* Page:

* * * * * * * * *

Matt, thank you for the benchmarking tool, it's incredibly helpful. I didn't get a chance to try it with your rounding improvements, but I was curious about the vector math you pointed out and indeed there were some interesting findings:

Adding two vectors is significantly slower than adding their individual components. That is,

vectorA.x += vectorB.x
vectorA.y += vectorB.y

is nearly twice as fast as

vectorA = vectorA + vectorB

Unfortunately, after updating all the vector math, the limit still seems to be 20-30 particles. Checking the profiler now does give some different results, namely:


Weirdly, the main culprits (line 83 and 66) are:

    self.position.y = math.floor(self.position.y+.5)

and

    self.velocity.x += force.x

which is odd because the x position and y velocity lines aren't mentioned. Also, it's now mostly under metamethod _index, which is interesting.

And professir, that's actually really interesting. I've disabled scaling and opacity temporarily because I know they're rather slow processes, but if I could pre-render it into a series of images it could be a lot faster. Have you released that rendering engine?

2 Likes

The time spent in index seems to be iterating through your vectors. 32% of time spent on vectors. Hmm.

I don't use vectors myself. I'm now not in a rush to do so!

The vector addition performance difference is surprising. I wonder if @dave has any thoughts?

Next try the rounding thing? But this was more for if you were using sprites. Do it only in your final drawing call, not in any movement code.

At least alias the math call, doing so across your project is a huge gain. See: Lua Performance Tips Sample chapter: https://www.lua.org/gems/sample.pdf

and maybe try the long hand

self.velocity.x = self.velocity.x + force.x

But really I think you'll still see slow vector performance. Maybe try it without vectors!?

Hey Matt, what does the // operator do in Lua? It looks like //1 will floor down to the nearest integer?

Yes, it's integer/floor division. Since Lua 5.3

https://www.lua.org/manual/5.3/manual.html#3.4.1

I use //1 instead of (an alias to) math.floor() as it's quicker and easier, though I can't remember the performance difference off-hand.

2 Likes

Ah ok, much appreciated. And thanks for the link, couldn't find it before.

* * * * * * * * *

* Job A:
Output the records from the line with "Image resolution: width=670" to the line with "tap(240, 204)", including both of those lines, as a Markdown table with the columns Row and Record line, numbering each row and leaving out blank lines.
The forum thread and the records have nothing to do with each other.

* * * * * * * * *

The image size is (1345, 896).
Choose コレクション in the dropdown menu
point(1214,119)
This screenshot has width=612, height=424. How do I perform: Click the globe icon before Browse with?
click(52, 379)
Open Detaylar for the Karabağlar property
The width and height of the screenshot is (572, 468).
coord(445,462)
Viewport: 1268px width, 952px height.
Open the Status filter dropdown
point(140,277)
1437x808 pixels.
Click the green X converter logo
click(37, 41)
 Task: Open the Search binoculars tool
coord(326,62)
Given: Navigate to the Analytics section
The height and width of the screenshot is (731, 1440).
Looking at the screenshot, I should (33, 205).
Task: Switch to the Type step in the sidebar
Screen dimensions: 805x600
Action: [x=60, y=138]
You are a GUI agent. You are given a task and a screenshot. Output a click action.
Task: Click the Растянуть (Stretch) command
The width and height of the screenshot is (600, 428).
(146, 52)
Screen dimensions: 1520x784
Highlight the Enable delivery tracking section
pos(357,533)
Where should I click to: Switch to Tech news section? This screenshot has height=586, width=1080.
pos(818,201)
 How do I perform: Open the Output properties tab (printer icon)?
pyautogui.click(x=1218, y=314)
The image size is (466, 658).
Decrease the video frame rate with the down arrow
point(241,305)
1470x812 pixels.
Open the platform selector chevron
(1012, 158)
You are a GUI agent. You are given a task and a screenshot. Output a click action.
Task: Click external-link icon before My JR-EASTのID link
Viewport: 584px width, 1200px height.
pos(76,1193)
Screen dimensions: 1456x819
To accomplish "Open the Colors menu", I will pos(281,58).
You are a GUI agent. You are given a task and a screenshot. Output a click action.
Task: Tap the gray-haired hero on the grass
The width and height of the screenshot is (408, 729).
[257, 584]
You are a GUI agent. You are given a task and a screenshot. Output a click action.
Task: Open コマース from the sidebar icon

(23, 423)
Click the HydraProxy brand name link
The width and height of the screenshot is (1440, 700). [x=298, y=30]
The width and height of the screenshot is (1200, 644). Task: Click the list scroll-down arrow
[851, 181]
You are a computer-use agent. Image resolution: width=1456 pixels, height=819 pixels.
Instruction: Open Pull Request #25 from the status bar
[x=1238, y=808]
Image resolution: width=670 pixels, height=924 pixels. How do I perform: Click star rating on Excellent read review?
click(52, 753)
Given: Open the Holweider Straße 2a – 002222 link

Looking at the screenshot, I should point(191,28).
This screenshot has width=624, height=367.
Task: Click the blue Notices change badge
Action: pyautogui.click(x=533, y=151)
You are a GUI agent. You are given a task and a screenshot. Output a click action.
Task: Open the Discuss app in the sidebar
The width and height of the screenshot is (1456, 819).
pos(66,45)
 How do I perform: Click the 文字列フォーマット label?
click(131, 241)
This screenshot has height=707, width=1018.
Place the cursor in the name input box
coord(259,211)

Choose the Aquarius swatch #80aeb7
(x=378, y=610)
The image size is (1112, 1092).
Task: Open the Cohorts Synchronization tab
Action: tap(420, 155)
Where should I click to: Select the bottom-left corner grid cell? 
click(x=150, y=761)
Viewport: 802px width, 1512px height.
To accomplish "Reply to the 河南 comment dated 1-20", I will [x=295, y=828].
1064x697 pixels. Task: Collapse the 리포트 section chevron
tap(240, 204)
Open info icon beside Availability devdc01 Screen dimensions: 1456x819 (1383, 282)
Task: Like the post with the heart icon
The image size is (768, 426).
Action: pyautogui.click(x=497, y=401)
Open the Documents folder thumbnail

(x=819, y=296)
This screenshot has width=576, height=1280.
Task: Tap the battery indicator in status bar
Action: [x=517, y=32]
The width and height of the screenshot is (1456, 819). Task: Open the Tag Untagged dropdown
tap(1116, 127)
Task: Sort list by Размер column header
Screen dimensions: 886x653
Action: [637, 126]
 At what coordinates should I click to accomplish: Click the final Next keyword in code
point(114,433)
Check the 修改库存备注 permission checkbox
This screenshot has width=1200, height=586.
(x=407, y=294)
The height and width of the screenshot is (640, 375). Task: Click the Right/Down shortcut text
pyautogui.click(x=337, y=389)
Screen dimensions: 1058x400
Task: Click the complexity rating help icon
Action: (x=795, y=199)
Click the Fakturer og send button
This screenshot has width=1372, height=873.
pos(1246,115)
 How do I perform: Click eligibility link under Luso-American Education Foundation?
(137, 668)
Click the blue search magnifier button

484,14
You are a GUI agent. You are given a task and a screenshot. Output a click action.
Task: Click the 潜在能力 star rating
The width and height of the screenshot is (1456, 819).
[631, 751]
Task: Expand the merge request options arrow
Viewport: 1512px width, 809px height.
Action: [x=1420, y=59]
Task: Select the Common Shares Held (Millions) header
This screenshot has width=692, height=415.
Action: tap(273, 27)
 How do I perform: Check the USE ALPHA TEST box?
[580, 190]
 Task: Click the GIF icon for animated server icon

* * * * * * * * *

* Job B:
Reproduce the passage of the forum thread from "The vector addition" to "it without vectors!?", substituting "localize" for "alias".

* Response A:
| Row | Record line |
|---|---|
| 1 | Image resolution: width=670 pixels, height=924 pixels. How do I perform: Click star rating on Excellent read review? |
| 2 | click(52, 753) |
| 3 | Given: Open the Holweider Straße 2a – 002222 link |
| 4 | Looking at the screenshot, I should point(191,28). |
| 5 | This screenshot has width=624, height=367. |
| 6 | Task: Click the blue Notices change badge |
| 7 | Action: pyautogui.click(x=533, y=151) |
| 8 | You are a GUI agent. You are given a task and a screenshot. Output a click action. |
| 9 | Task: Open the Discuss app in the sidebar |
| 10 | The width and height of the screenshot is (1456, 819). |
| 11 | pos(66,45) |
| 12 |  How do I perform: Click the 文字列フォーマット label? |
| 13 | click(131, 241) |
| 14 | This screenshot has height=707, width=1018. |
| 15 | Place the cursor in the name input box |
| 16 | coord(259,211) |
| 17 | Choose the Aquarius swatch #80aeb7 |
| 18 | (x=378, y=610) |
| 19 | The image size is (1112, 1092). |
| 20 | Task: Open the Cohorts Synchronization tab |
| 21 | Action: tap(420, 155) |
| 22 | Where should I click to: Select the bottom-left corner grid cell?  |
| 23 | click(x=150, y=761) |
| 24 | Viewport: 802px width, 1512px height. |
| 25 | To accomplish "Reply to the 河南 comment dated 1-20", I will [x=295, y=828]. |
| 26 | 1064x697 pixels. Task: Collapse the 리포트 section chevron |
| 27 | tap(240, 204) |

* Response B:
The vector addition performance difference is surprising. I wonder if @dave has any thoughts?

Next try the rounding thing? But this was more for if you were using sprites. Do it only in your final drawing call, not in any movement code.

At least localize the math call, doing so across your project is a huge gain. See: Lua Performance Tips Sample chapter: https://www.lua.org/gems/sample.pdf

and maybe try the long hand

self.velocity.x = self.velocity.x + force.x

But really I think you'll still see slow vector performance. Maybe try it without vectors!?